• [YOUR GOAL] Each line below from the one containing "[Me géolocaliser] (52, 2567)" through the one containing "convites (613, 1438)" should be output exactly as it stands, and no other line should appear.

Data items:
....

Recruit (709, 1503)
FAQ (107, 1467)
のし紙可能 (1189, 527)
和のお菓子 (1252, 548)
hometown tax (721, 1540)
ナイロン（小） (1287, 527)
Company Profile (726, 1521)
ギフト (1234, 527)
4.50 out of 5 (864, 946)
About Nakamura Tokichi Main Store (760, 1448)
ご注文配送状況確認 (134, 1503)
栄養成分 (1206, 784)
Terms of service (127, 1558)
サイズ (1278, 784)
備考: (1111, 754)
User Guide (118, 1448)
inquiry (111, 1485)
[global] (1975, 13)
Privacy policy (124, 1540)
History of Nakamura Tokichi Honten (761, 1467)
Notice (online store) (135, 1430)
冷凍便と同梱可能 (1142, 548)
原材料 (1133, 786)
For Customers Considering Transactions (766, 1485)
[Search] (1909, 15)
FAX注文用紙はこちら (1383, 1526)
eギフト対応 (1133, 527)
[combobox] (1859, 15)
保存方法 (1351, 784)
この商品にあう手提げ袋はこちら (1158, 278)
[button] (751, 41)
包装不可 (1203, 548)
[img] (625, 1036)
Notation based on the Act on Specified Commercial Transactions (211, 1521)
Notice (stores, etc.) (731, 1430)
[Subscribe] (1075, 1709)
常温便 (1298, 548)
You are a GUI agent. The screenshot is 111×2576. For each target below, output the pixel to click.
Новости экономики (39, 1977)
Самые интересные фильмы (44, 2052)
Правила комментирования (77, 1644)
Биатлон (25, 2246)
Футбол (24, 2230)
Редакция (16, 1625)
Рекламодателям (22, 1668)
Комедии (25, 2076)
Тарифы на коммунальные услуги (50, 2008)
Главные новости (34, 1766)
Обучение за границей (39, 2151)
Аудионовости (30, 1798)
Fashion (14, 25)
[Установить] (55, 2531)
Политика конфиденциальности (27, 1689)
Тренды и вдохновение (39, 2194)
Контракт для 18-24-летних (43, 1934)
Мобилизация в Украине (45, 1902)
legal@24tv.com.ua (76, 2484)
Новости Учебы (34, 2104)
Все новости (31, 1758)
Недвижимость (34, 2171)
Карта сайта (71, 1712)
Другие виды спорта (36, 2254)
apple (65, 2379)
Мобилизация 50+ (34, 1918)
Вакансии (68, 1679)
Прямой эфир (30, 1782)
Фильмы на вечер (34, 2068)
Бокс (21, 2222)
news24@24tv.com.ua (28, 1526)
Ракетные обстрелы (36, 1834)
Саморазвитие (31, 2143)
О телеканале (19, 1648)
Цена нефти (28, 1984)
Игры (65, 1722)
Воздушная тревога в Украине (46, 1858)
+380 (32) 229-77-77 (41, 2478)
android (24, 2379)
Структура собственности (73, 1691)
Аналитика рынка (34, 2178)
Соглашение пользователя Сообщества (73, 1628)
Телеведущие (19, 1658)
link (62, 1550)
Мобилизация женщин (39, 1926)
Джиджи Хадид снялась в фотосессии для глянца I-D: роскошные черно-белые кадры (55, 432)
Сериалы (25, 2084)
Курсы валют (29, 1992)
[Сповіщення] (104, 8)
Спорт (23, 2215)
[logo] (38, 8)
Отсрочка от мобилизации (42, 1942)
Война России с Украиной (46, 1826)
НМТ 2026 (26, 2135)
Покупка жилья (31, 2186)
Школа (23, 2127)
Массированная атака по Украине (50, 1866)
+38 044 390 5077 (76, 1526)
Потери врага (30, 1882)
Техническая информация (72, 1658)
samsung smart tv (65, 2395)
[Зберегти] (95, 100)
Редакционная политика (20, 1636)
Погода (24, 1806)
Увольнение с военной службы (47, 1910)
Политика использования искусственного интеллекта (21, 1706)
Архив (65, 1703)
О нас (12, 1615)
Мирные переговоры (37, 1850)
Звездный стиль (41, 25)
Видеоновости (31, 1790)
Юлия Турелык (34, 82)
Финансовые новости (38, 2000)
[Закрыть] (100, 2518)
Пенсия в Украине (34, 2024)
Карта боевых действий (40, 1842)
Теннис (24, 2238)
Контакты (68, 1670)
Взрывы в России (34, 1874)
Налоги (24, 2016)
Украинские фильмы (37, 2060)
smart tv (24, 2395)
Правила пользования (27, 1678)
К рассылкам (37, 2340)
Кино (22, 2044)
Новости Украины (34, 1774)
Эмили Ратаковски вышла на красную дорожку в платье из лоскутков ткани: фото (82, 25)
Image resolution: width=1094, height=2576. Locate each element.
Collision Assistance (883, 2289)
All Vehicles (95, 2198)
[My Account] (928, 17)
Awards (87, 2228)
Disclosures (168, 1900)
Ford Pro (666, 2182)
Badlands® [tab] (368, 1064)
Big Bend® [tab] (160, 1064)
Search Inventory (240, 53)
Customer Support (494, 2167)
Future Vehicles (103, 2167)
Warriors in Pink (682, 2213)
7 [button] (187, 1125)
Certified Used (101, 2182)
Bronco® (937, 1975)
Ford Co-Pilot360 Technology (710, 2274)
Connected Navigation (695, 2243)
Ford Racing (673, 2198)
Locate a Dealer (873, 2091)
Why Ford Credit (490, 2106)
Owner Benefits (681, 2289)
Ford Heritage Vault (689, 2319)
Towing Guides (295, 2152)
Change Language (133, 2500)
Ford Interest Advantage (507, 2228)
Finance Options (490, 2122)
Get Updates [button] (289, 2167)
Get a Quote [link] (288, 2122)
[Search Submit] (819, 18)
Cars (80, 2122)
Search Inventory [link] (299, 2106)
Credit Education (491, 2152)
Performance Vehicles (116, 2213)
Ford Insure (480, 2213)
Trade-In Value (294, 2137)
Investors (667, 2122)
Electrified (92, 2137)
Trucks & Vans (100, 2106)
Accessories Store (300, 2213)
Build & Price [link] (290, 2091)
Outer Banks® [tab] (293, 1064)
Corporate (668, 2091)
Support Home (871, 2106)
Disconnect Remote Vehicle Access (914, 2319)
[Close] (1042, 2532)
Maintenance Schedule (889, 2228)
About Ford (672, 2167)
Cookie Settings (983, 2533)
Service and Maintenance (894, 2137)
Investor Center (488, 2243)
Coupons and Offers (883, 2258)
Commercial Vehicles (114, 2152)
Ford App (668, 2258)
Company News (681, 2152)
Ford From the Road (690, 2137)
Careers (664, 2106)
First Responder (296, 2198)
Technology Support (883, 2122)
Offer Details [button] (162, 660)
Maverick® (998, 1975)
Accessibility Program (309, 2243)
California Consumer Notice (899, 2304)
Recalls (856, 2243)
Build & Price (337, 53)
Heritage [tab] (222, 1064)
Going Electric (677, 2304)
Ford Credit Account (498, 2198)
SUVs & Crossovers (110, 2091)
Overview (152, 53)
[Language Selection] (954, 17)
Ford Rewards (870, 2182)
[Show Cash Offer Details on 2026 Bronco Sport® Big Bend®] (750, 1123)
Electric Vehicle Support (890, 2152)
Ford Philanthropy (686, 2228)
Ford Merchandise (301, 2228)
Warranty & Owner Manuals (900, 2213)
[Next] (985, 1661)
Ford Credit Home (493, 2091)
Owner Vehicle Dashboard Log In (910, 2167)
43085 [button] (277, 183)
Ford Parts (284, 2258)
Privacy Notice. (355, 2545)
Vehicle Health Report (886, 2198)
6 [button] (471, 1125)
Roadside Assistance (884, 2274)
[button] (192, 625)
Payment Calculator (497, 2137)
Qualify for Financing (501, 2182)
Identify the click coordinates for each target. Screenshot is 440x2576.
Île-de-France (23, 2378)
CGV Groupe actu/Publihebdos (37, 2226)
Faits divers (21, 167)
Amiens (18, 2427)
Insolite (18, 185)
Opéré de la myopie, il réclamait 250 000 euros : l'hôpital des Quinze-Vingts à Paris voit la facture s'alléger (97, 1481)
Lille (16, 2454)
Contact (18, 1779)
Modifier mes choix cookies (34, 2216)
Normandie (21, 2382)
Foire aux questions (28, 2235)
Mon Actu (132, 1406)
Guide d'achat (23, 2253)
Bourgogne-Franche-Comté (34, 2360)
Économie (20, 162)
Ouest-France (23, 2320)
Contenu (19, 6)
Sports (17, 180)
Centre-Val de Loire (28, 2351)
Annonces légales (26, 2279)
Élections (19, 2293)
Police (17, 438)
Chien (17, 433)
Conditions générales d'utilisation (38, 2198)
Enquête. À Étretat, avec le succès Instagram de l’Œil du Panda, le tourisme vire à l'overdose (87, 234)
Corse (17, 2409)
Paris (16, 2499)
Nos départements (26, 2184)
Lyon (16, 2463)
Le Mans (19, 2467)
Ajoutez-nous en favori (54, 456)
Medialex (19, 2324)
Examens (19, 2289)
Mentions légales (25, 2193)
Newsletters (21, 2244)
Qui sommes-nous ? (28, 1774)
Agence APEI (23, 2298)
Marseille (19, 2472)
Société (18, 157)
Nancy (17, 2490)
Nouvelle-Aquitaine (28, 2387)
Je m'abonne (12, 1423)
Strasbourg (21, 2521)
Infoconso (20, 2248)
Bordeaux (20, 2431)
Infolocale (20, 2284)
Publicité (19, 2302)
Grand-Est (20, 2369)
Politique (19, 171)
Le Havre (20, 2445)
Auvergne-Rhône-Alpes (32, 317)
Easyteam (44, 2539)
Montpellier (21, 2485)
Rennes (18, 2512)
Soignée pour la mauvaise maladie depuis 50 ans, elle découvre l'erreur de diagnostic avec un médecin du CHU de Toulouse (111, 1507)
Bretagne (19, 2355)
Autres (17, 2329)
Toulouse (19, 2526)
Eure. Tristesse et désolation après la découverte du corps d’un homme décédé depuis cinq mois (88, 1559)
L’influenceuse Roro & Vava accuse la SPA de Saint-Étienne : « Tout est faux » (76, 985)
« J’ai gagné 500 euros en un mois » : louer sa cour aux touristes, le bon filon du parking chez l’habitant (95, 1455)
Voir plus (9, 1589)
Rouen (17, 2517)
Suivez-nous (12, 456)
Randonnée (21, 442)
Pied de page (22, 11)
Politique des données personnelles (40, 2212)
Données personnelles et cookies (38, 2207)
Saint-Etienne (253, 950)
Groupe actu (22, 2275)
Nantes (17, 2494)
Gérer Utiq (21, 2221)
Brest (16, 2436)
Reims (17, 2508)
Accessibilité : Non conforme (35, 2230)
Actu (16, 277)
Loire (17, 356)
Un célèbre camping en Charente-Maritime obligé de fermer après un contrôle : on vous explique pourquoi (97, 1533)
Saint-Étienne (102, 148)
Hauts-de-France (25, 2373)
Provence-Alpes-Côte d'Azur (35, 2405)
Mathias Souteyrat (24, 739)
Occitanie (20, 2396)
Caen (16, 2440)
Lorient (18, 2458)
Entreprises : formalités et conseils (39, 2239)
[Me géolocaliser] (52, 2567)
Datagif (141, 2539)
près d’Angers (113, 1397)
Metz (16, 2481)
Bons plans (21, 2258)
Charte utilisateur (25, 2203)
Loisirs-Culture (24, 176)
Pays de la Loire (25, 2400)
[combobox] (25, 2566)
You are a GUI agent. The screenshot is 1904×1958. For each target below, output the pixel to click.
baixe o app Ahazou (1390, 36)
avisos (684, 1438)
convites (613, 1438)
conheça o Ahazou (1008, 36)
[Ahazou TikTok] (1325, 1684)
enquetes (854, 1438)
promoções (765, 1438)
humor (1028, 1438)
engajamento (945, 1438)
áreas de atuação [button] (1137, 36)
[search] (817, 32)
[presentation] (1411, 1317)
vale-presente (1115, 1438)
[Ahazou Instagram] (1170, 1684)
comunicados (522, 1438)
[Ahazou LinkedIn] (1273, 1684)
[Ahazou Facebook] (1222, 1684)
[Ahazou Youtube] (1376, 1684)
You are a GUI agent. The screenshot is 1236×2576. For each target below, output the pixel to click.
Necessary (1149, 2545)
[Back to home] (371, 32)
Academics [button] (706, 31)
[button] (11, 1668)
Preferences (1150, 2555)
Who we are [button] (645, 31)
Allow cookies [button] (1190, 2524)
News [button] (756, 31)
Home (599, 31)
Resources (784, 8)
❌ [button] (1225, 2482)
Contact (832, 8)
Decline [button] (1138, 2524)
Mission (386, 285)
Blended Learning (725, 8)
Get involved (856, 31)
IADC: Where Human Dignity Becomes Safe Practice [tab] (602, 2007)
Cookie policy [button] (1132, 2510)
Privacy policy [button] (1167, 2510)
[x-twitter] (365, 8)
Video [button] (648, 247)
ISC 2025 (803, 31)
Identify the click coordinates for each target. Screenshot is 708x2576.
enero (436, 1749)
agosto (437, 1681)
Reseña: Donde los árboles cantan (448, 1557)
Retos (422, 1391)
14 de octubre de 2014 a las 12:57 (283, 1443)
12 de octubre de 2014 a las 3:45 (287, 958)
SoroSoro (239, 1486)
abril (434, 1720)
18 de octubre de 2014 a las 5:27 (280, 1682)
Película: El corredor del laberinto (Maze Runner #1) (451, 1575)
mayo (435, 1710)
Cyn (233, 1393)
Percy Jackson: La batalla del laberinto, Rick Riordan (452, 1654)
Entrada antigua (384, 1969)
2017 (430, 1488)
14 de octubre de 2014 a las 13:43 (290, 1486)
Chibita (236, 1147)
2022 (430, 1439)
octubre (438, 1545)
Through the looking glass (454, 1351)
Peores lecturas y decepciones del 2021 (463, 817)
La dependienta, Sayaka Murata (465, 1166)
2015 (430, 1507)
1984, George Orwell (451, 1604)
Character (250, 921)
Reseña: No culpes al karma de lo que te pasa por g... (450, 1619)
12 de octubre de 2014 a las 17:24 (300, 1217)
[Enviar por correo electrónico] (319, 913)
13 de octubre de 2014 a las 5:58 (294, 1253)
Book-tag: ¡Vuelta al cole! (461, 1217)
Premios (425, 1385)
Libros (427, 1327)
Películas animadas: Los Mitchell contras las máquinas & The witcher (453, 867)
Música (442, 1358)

....

• [ANSWER AREA]
[Me géolocaliser] (52, 2567)
Datagif (141, 2539)
près d’Angers (113, 1397)
Metz (16, 2481)
Bons plans (21, 2258)
Charte utilisateur (25, 2203)
Loisirs-Culture (24, 176)
Pays de la Loire (25, 2400)
[combobox] (25, 2566)
You are a GUI agent. The screenshot is 1904×1958. For each target below, output the pixel to click.
baixe o app Ahazou (1390, 36)
avisos (684, 1438)
convites (613, 1438)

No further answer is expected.